GIT1 and its interacting protein, collapsin response mediator protein 1 (CRMP1) (68), which in turn interacts with CRMP2, were all characterized in this cytosolic phosphoproteome data set. GIT1, a G-protein-coupled receptor kinase-interacting protein, has numerous cellular functions including acting as a scaffold for the kinases ERK1/2 and MEK1 in focal adhesions (69). Interestingly GIT1 was discovered through a yeast two-hybrid screen to directly interact with huntingtin protein (HTT) (68). Its localization to neuronal inclusions and selective cleavage in HD brains further endorsed its role in HD pathogenesis (68). Increased GSK3β activity is associated with AD, and CRMP2 has been found to be a physiological substrate for GSK3β (70) (we observed the autophosphorylation site of GSK3β). A hyperphosphorylated region of CRMP2 is an Alzheimer disease epitope and is physically associated with neurofibrillary tangles (70, 71). We characterized this phosphorylated AD epitope and found that it contained seven phosphorylated residues in a stretch of 16 amino acids, three of which are novel. It appears that phosphorylation of this epitope regulates CRMP2 binding to tubulin and that GSK3β is at least partly responsible for this regulation (72). Also GSK3β phosphorylation of CRMP2 regulates axon elongation in primary neurons possibly by promoting microtubule assembly (70).
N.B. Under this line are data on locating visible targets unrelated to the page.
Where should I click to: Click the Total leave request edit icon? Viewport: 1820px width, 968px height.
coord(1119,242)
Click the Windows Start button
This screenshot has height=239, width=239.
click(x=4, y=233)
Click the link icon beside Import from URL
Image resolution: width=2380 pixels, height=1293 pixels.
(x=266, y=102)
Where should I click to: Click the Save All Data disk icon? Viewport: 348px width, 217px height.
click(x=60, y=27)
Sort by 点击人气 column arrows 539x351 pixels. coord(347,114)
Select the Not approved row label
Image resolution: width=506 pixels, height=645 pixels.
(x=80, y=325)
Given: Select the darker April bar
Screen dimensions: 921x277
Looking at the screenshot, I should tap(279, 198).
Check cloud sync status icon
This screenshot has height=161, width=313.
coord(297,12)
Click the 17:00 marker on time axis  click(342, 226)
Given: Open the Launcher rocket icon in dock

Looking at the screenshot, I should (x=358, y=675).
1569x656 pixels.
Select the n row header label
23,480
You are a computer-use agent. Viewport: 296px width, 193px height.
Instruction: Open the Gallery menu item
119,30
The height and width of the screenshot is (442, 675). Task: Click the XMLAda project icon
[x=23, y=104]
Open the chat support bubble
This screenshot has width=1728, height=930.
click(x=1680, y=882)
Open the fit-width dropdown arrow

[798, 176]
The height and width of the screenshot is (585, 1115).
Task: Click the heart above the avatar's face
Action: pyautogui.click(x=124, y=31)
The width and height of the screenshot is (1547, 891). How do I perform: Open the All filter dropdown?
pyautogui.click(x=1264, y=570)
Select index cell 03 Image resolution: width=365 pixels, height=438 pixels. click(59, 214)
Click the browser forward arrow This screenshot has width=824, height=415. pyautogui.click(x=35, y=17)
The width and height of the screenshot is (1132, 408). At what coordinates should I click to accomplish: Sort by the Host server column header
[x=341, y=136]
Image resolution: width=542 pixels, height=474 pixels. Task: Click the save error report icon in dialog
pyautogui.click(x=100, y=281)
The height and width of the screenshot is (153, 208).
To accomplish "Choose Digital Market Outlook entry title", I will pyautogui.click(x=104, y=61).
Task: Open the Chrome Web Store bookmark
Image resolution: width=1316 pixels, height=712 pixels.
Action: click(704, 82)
Spinocerebellar ataxias are neurodegenerative diseases that are caused by expanded CAG trinucleotide repeats encoding polyglutamine tracts in different genes. We characterized three such proteins in this study (Table III). We identified a phosphorylation site on serine 752 on Ataxin-1, a protein that when accumulated causes spinocerebellar ataxia type 1 (73). Analysis of the sequence surrounding the site (using Scansite) led to the prediction that Akt could phosphorylate the site and that it was also a consensus 14-3-3 binding site. Interestingly retrospective literature searching revealed that it had been experimentally demonstrated that this site was indeed phosphorylated by Akt, which created a binding site for 14-3-3 proteins (74). The binding of 14-3-3 to Ataxin-1 mediates the neurotoxicity of Ataxin-1 by stabilizing the protein, which slows down its normal degradation resulting in a striking buildup of the protein in nuclear inclusions (74). Mutation of the phosphorylation site to an alanine residue abolished the ability of Ataxin-1 to cause neurodegeneration in flies (75), further supporting the pathogenicity of the single phosphorylation site in combination with repeat expansion. This example reinforces the potential usefulness of detailed sequence-based analyses of phosphorylation sites from phosphoproteomics studies.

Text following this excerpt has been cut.